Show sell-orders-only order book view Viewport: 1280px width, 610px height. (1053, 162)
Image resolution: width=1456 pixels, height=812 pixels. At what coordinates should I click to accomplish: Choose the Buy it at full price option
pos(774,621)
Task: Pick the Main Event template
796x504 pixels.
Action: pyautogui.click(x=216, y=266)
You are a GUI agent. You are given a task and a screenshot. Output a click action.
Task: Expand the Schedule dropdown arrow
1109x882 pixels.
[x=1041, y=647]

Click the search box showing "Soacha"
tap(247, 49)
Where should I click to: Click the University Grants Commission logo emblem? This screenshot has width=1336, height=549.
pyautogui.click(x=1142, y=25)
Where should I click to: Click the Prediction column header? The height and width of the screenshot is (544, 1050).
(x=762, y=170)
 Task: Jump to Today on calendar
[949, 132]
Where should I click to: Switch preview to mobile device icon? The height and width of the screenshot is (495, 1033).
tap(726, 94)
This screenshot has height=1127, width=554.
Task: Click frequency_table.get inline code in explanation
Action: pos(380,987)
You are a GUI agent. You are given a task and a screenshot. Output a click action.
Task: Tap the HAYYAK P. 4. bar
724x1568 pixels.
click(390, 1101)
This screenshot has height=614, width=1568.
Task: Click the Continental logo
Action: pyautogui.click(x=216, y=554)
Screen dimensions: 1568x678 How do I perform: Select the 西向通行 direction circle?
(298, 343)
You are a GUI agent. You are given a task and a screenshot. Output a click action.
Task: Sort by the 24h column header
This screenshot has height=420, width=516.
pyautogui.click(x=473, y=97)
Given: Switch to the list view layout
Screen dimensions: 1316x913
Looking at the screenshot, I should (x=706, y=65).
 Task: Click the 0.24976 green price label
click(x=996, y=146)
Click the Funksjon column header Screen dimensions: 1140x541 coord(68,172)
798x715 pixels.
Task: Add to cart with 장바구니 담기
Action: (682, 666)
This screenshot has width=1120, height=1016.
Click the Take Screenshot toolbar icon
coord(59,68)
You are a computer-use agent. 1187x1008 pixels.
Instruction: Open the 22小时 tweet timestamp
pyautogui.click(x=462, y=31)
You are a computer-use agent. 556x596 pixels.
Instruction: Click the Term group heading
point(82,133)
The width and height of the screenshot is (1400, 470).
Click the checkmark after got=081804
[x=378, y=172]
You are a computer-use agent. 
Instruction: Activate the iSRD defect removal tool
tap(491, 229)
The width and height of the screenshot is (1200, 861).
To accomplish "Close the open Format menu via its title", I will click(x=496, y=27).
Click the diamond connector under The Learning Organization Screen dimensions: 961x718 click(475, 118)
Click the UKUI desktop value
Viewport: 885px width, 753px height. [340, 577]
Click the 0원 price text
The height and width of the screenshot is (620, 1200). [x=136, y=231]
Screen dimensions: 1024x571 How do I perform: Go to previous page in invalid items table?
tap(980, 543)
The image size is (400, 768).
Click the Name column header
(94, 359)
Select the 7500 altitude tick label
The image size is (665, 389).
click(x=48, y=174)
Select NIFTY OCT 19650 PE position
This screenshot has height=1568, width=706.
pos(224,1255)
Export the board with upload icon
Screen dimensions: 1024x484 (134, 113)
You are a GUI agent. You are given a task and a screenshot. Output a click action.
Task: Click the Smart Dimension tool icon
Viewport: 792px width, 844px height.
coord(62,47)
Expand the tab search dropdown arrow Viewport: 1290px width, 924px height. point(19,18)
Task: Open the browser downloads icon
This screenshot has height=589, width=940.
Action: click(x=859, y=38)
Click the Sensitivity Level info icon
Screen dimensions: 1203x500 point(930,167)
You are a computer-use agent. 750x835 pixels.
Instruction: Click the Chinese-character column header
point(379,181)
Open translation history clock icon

## Task statement
Once you reach the line with "Click the checkmark after got=081804" in the data above, copy it and every line after it exactly, up to and including the line with "Task: Click the Smart Dimension tool icon".

## Task solution
Click the checkmark after got=081804
[x=378, y=172]
You are a computer-use agent. 
Instruction: Activate the iSRD defect removal tool
tap(491, 229)
The width and height of the screenshot is (1200, 861).
To accomplish "Close the open Format menu via its title", I will click(x=496, y=27).
Click the diamond connector under The Learning Organization Screen dimensions: 961x718 click(475, 118)
Click the UKUI desktop value
Viewport: 885px width, 753px height. [340, 577]
Click the 0원 price text
The height and width of the screenshot is (620, 1200). [x=136, y=231]
Screen dimensions: 1024x571 How do I perform: Go to previous page in invalid items table?
tap(980, 543)
The image size is (400, 768).
Click the Name column header
(94, 359)
Select the 7500 altitude tick label
The image size is (665, 389).
click(x=48, y=174)
Select NIFTY OCT 19650 PE position
This screenshot has height=1568, width=706.
pos(224,1255)
Export the board with upload icon
Screen dimensions: 1024x484 (134, 113)
You are a GUI agent. You are given a task and a screenshot. Output a click action.
Task: Click the Smart Dimension tool icon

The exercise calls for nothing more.